Jakarta, CYBERNUSANTARA1.ID — Aroma ketidakpuasan publik kembali menyeruak dari jantung birokrasi pusat. Lembaga Perlindungan Pendidikan dan Pencemaran Industri (LP3I) meledak geram terhadap lambannya respons Kementerian Energi dan Sumber Daya Mineral (ESDM) atas laporan resmi yang mereka ajukan terkait pelayanan publik di Direktorat Jenderal Minyak dan Gas Bumi (Dirjen Migas).
Ketua Umum LP3I, Hasanudin, datang langsung ke kantor Inspektorat Jenderal Kementerian ESDM pada Rabu, 23 Juli 2025, dengan satu tuntutan: transparansi dan kepastian hukum atas laporan yang dikirim sejak 10 Juli 2025 lalu.
“Kami datang ke sini untuk menanyakan kejelasan dan perkembangan laporan pengaduan yang kami ajukan sebelumnya. Namun, hingga saat ini belum ada kepastian ataupun informasi resmi yang kami terima,” tegas Hasanudin dengan nada kecewa di hadapan awak media.

Hasanudin menyebutkan bahwa LP3I telah menerima konfirmasi bahwa laporan mereka telah diterima dan tengah diproses. Namun, saat ditanya lebih lanjut tentang tenggat waktu atau alur penanganan, petugas resepsionis hanya menjawab, “Kami tidak tahu pasti, Pak, karena semuanya mengikuti SOP.”

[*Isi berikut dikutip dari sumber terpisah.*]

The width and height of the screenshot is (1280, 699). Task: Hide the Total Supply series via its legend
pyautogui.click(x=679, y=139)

Mandeknya Proses Pengaduan, Bukti Buruknya Pelayanan Publik?
Dalam UU No. 25 Tahun 2009 tentang Pelayanan Publik dan UU No. 14 Tahun 2008 tentang Keterbukaan Informasi Publik, masyarakat berhak atas informasi dan kepastian layanan dari institusi negara. Sayangnya, menurut Hasanudin, hak tersebut justru diabaikan oleh Kementerian yang seharusnya menjadi garda depan pengelolaan energi nasional.

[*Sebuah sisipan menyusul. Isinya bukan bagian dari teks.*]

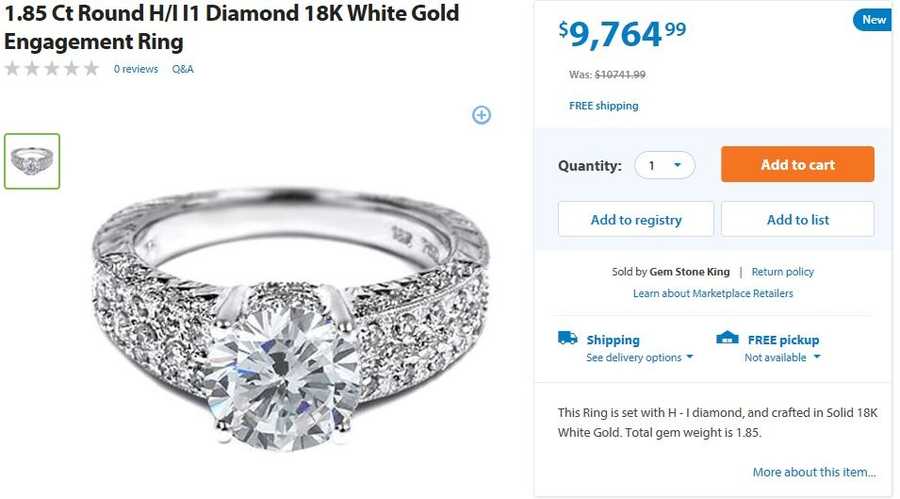900x499 pixels.
Task: Open the 0 reviews link
Action: point(136,69)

“Sebagai masyarakat yang taat hukum, kami merasa tidak mendapat kepastian dari institusi negara yang seharusnya melayani dengan terbuka,” geramnya.
Ultimatum Tegas: LP3I Siap Libatkan KPK, Kejagung, dan Ombudsman!
Merasa diabaikan, LP3I melontarkan ultimatum keras. Jika dalam waktu dekat tak ada kejelasan atau langkah konkret dari pihak Inspektorat Jenderal ESDM, mereka siap membawa masalah ini ke tingkat yang lebih tinggi: Kejaksaan Agung, Komisi Pemberantasan Korupsi (KPK), hingga Ombudsman RI.
“Kami akan terus mengawal proses ini. Jika tidak ada tindak lanjut sesuai prinsip pelayanan publik yang baik, kami akan bawa persoalan ini ke lembaga penegak hukum dan pengawas lainnya,” tandas Hasanudin.
Apakah Ini Cermin Buram Kinerja Birokrasi Energi?
Langkah LP3I mencerminkan keresahan publik yang semakin muak terhadap lambannya penanganan laporan dan pengaduan di tubuh pemerintahan. Isu ini berpotensi menjadi bom waktu jika tak segera ditangani dengan transparan dan profesional.
Kini publik menanti, apakah Kementerian ESDM akan bangun dari tidur panjangnya, atau justru makin terjebak dalam kubangan ketertutupan dan impunitas?